MADRID (AP) — Real Madrid will take legal action against the president of the Spanish league over a multi billion-dollar deal with an investment fund, the club said on Tuesday.
Madrid said its board of directors unanimously agreed “to initiate both civil and criminal legal action” against Javier Tebas and the head of investment fund CVC Capital Partners, Javier de Jaime Guijarro. It also said it will take legal action against the fund itself.
The club said it will “take any legal action it considers appropriate to annul and render ineffective any possible resolutions adopted” by the league’s general assembly, which will convene on Thursday to vote on the deal’s approval.
The majority of the 42 teams in the first and second divisions of Spanish soccer must approve the agreement, which would bring in 2.7 billion euros ($3.2 billion) to boost the clubs’ finances and help the league grow and move closer to cutting into the Premier League’s global dominance.
The league expects most of the clubs to approve the agreement, but Madrid and Barcelona have publicly shown their opposition, saying that although it would inject an important cash influx over the next three years, it would ultimately hurt the team’s broadcast rights in the long term.

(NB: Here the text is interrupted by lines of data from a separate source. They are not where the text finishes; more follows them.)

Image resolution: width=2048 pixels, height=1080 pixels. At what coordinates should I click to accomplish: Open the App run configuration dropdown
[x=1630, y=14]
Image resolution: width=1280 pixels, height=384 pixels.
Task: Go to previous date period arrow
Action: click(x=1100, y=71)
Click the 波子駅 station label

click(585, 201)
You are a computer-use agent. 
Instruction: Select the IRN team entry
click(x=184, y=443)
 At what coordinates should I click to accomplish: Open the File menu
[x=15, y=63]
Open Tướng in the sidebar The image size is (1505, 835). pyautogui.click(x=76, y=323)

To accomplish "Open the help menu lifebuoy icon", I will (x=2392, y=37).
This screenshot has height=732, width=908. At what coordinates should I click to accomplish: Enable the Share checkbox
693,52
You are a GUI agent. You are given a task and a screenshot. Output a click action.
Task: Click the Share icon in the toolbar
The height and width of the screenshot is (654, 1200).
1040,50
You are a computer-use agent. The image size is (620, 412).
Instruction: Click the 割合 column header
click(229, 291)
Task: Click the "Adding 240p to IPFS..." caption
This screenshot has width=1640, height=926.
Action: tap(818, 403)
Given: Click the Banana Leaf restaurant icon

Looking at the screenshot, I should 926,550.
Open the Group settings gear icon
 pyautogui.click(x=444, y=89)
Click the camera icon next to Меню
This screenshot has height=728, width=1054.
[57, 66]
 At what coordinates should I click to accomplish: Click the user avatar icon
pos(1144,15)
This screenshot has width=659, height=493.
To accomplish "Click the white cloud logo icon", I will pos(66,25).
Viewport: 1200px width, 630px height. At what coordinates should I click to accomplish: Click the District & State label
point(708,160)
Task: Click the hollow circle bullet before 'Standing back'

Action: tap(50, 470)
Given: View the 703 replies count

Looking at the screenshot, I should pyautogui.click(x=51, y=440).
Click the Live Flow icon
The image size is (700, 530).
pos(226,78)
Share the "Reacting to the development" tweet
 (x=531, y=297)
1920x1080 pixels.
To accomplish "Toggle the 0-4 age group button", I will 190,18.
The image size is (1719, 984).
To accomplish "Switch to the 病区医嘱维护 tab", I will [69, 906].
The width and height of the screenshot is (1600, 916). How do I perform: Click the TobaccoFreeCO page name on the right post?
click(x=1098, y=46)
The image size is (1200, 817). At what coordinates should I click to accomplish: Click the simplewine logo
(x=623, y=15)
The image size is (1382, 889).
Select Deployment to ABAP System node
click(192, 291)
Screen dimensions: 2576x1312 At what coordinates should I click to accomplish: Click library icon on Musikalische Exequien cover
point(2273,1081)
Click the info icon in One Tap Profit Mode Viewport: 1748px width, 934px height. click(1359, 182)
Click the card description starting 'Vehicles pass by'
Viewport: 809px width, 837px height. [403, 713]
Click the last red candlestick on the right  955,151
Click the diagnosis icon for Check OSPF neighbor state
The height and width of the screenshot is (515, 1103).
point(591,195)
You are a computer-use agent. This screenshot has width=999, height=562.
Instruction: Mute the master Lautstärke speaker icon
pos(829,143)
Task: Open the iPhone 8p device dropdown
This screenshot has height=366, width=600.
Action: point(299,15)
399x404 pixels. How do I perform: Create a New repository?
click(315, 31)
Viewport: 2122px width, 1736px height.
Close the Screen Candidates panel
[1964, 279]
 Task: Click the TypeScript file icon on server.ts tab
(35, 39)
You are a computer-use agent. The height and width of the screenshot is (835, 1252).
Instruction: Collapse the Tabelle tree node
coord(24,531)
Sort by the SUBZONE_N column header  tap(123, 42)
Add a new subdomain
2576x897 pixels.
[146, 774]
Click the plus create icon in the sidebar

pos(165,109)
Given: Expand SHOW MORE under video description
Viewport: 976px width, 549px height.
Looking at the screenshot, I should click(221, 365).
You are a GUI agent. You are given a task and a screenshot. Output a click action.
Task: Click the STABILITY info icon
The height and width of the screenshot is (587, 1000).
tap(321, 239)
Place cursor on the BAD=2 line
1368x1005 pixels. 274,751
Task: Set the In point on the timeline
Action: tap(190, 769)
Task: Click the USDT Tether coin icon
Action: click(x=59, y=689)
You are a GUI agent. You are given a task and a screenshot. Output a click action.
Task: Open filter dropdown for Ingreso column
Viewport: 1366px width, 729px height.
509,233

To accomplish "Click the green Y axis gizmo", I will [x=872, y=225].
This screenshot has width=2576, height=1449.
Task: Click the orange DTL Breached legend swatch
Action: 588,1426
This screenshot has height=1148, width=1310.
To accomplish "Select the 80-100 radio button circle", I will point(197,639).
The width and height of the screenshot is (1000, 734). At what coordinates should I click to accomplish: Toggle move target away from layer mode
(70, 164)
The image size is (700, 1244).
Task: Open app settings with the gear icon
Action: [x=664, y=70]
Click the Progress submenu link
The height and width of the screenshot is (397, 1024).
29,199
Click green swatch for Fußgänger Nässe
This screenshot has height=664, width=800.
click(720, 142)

Barcelona president Joan Laporta also recently said the club could take legal action against the deal if it was approved at the league’s general assembly.
He said he couldn’t sign the club into a 50-year deal that ultimately could be harmful.
The league’s executive board has already unanimously approved the agreement.
The Spanish league on Tuesday reiterated in a statement that both it and CVC have the necessary legal backing for the agreement. It accused Real Madrid of threatening other clubs with “coercive methods.”
“The threatening methods used for years privately by FP (Madrid president Florentino Pérez) have now become public,” Tebas said on Twitter.
Madrid has often been at odds with the Spanish league since Tebas established the collective sales of broadcast rights in 2015, making Madrid and Barcelona share a larger part of their income.
The league said Madrid has taken several legal actions against the league since then, with the majority of them going against the club.
Madrid earlier said that CVC “tried and failed” to reach similar agreements with the Italian and German leagues.
As part of the agreement, the private equity firm which used to own Formula One would have a share of about 10% of the league’s revenues and a stake of 10% in a new commercial entity that values the league at 24.2 billion euros ($28.4 billion).
The clubs would receive 90% of the money paid by CVC, with 70% aimed at long-term investments. Some of the money would also go toward paying off debts and increasing their spending limits on players and coaches.
Tebas had hinted the deal would have helped Barcelona keep Lionel Messi at the club.